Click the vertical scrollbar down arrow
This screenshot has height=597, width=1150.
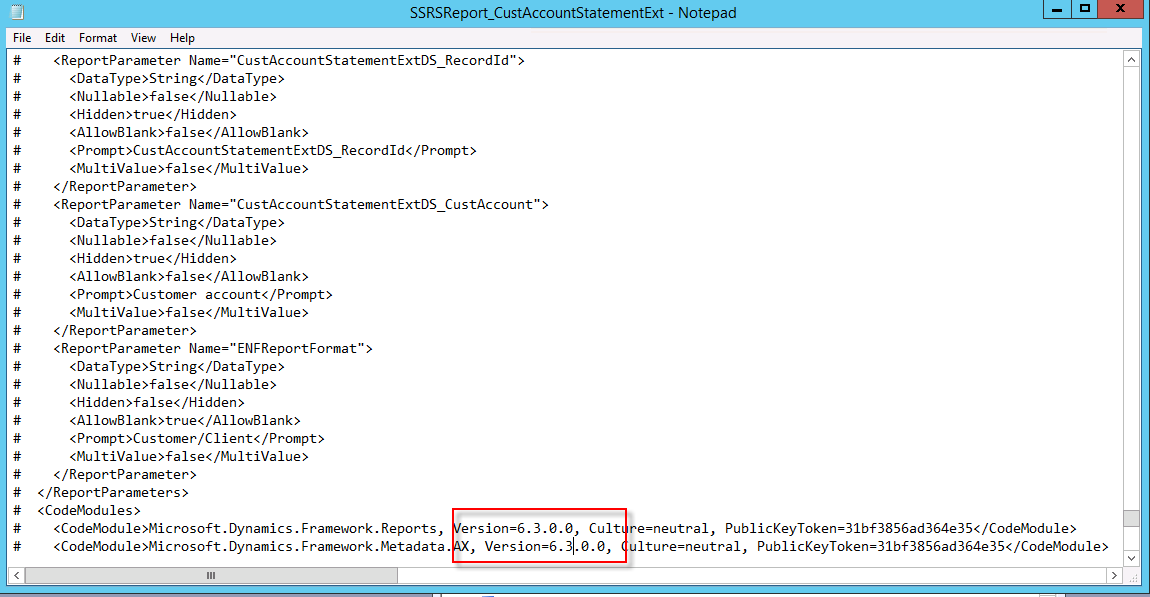pyautogui.click(x=1131, y=558)
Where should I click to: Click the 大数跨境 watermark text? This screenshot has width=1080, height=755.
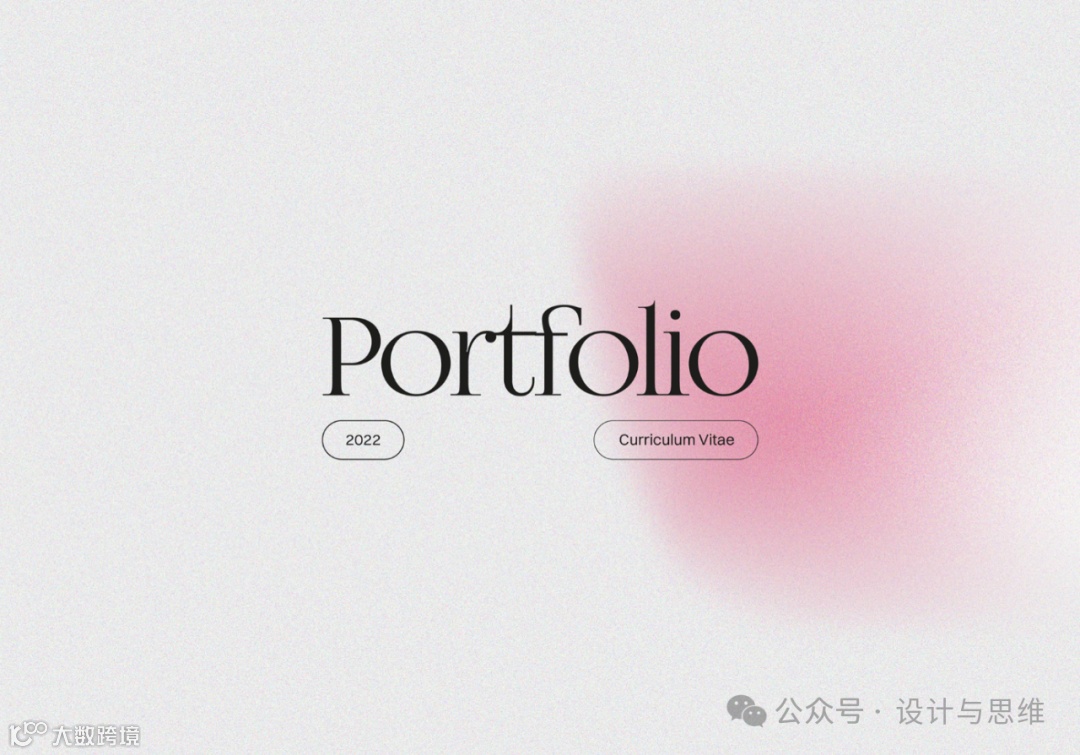pos(96,736)
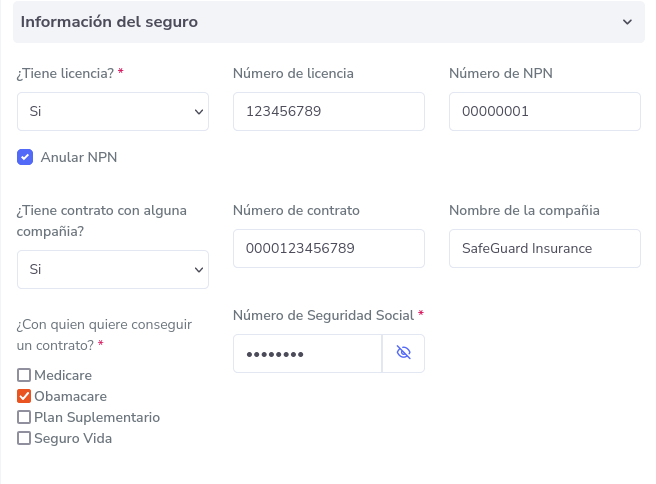The width and height of the screenshot is (656, 484).
Task: Click the masked Social Security number field
Action: 307,354
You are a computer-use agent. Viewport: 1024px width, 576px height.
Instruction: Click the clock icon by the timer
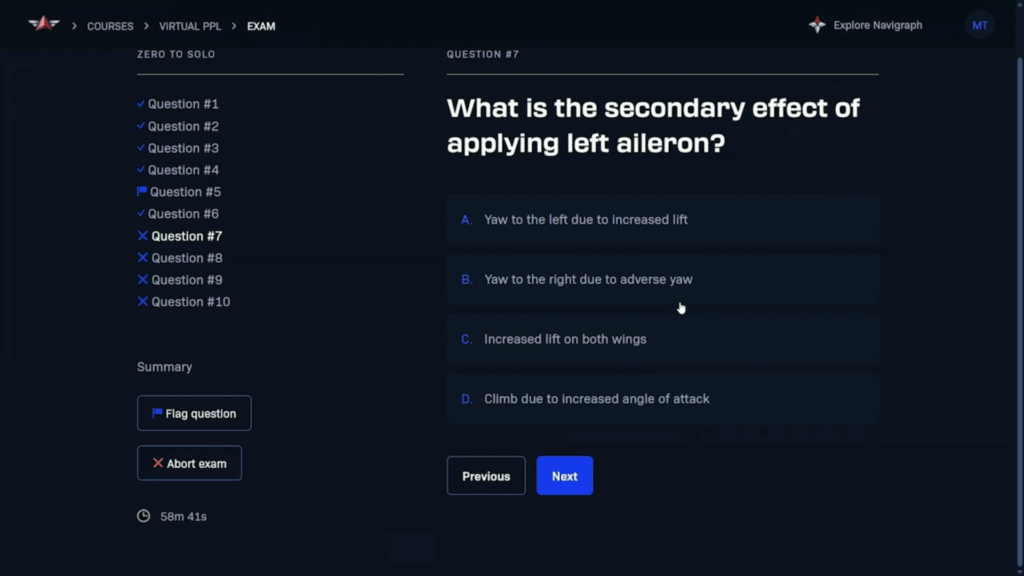[144, 516]
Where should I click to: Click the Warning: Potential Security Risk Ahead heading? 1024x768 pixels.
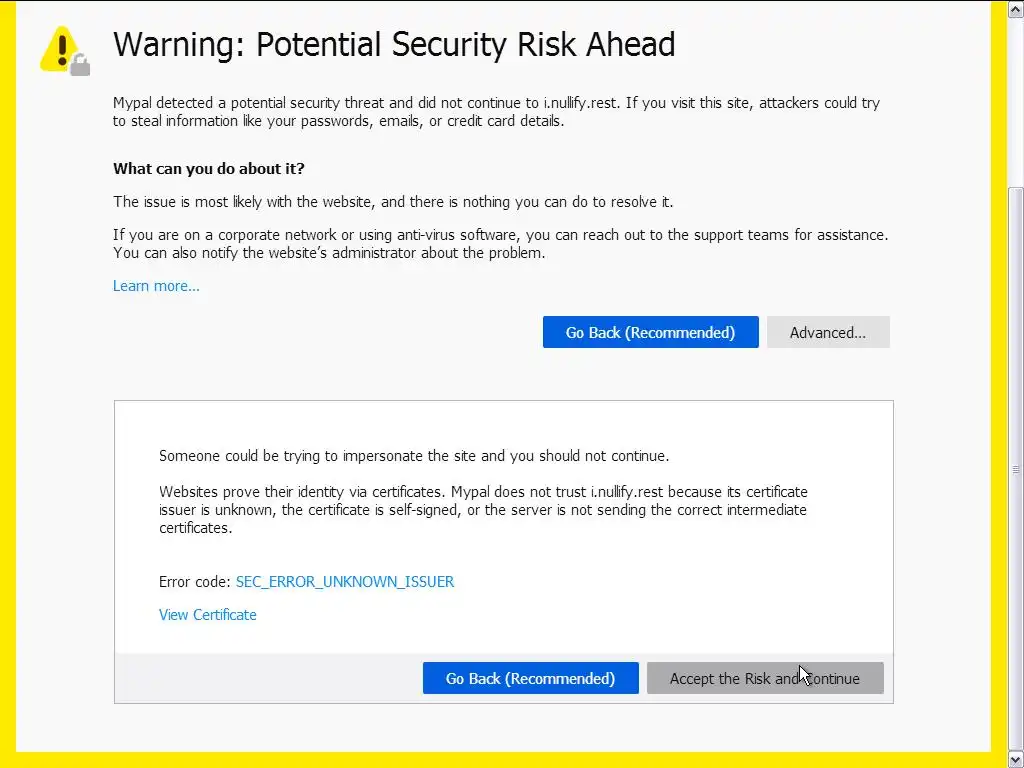click(394, 45)
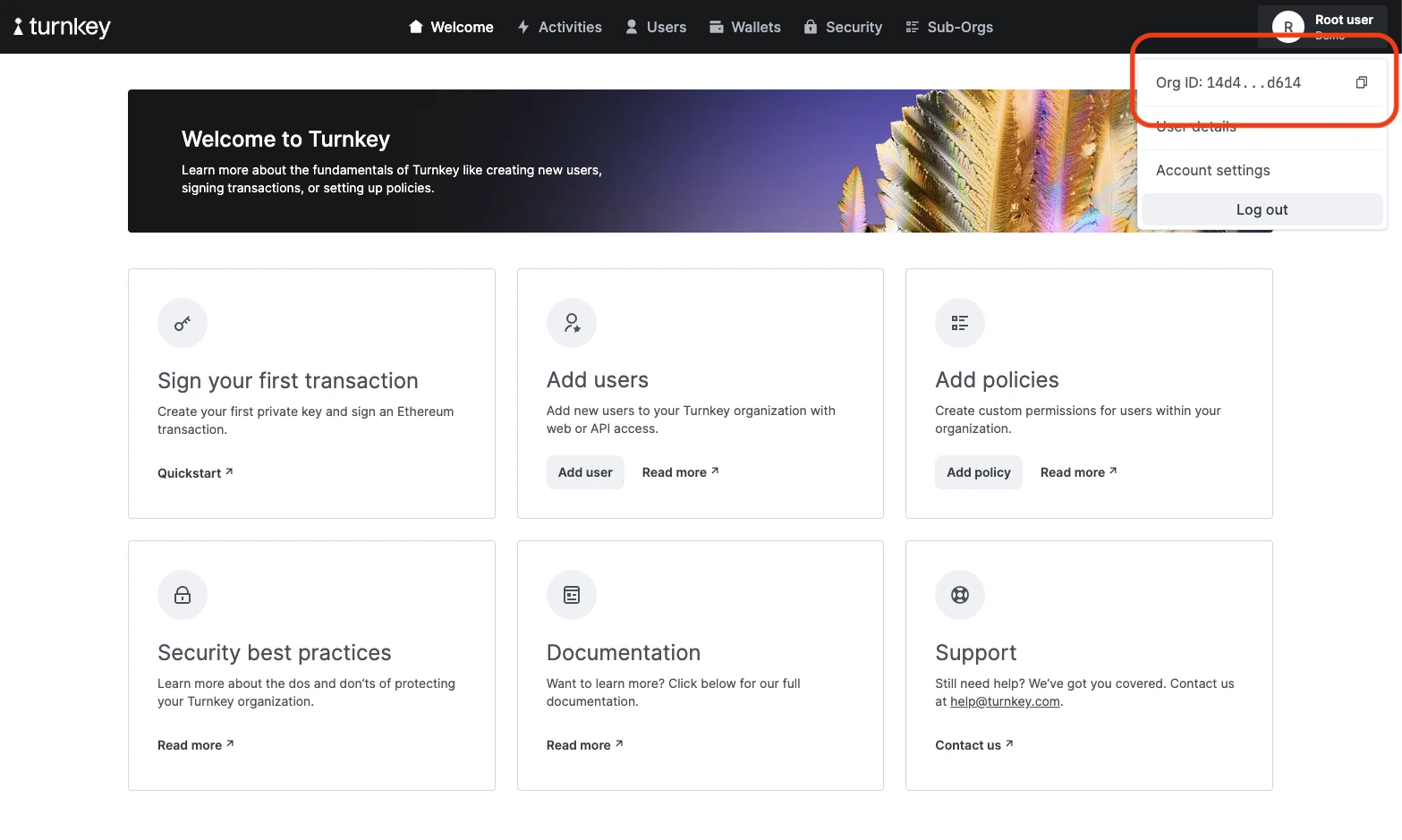
Task: Switch to the Sub-Orgs tab
Action: tap(949, 27)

-=-=-

- _Task instructions_
With the pictures left out, output exactly the lines from the one with "Instruction: Click the" through the end of the listing above, both ends included.

- _Output for this task_
Instruction: Click the clock icon by the timer
[144, 516]
Where should I click to: Click the Warning: Potential Security Risk Ahead heading? 1024x768 pixels.
click(394, 45)
Task: Switch to the Sub-Orgs tab
Action: tap(949, 27)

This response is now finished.